The ministry did not say if the problem, which came with an update of the app, had contributed to the spread of the virus but it said it was working to fix it by the middle of this month.
“I am truly sorry for the inconvenience caused and for the loss of trust,” state broadcaster NHK cited the health minister, Norihisa Tamura, as saying.
NHK reported that the bug affected about 30% of Android phone users.

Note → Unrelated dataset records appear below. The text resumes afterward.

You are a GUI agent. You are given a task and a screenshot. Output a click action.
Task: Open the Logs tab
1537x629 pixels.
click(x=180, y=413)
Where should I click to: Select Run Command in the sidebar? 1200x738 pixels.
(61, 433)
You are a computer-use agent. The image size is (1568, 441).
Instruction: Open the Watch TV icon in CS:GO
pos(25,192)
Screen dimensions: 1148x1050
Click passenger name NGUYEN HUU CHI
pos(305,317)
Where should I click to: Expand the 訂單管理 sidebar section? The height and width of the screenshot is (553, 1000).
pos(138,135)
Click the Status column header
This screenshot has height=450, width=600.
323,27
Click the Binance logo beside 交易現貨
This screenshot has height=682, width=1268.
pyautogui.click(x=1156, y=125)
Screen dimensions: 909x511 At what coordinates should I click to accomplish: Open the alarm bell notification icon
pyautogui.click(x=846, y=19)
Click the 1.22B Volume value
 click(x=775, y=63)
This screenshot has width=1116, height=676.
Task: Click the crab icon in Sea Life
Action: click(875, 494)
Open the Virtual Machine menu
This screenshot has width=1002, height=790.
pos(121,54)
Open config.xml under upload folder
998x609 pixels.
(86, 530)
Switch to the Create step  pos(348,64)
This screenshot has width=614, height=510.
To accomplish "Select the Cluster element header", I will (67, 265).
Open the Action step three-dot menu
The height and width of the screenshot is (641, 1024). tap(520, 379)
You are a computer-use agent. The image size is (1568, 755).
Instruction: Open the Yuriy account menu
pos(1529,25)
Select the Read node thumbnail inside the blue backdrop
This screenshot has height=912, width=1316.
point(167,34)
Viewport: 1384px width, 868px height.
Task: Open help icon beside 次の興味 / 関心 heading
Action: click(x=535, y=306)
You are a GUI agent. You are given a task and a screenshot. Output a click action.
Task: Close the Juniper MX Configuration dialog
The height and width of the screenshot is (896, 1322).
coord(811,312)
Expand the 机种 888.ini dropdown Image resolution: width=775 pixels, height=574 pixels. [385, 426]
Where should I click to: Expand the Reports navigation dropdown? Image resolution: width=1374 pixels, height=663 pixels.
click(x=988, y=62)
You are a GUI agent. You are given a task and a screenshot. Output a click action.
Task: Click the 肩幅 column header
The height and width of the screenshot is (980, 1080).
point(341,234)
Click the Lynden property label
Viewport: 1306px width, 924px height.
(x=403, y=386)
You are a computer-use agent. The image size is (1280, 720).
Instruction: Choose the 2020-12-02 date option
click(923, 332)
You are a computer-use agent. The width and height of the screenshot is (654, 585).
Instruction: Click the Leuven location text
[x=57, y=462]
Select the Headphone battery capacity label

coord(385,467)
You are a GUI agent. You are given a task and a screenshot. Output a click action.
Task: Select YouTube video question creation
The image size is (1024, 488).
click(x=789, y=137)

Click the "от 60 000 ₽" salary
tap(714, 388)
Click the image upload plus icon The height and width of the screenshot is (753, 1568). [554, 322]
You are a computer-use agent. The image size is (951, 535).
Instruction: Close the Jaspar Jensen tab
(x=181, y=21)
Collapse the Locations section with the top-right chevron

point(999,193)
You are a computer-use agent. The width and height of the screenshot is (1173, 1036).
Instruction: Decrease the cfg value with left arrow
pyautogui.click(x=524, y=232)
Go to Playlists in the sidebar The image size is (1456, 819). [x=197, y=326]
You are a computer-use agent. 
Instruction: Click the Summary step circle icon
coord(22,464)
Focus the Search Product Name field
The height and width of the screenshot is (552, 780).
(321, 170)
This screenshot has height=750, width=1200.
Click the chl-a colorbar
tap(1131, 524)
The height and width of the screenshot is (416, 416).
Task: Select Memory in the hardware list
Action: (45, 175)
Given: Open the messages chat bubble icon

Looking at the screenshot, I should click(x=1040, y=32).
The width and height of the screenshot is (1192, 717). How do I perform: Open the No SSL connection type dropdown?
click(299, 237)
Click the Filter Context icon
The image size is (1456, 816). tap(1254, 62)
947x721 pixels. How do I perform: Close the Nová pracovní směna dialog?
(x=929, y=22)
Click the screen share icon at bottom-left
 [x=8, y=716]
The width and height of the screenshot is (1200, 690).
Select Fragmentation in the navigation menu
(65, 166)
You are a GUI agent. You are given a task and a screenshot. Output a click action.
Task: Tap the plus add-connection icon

The app, named COCOA for Contact-Confirming Application, was designed by Microsoft Corp and is available for Apple Inc’s iPhone as well as devices using Google’s Android software.
The programme has been downloaded almost 25 million times in Japan since its launch last summer and has recorded about 10,000 positive coronavirus cases, according to ministry data.
It uses Bluetooth signals to detect contact with nearby users lasting 15 minutes or more. If a user later tests positive for the virus their contacts can be traced and notified through the programme.
The Android-related bug failed to deliver notifications of those contacts, the ministry said in a statement.
Japan has had 390,000 cases of the coronavirus and 5,794 deaths and is desperate to stamp out flare-ups of infection as it prepares for the summer Olympic Games, due to begin on July 23.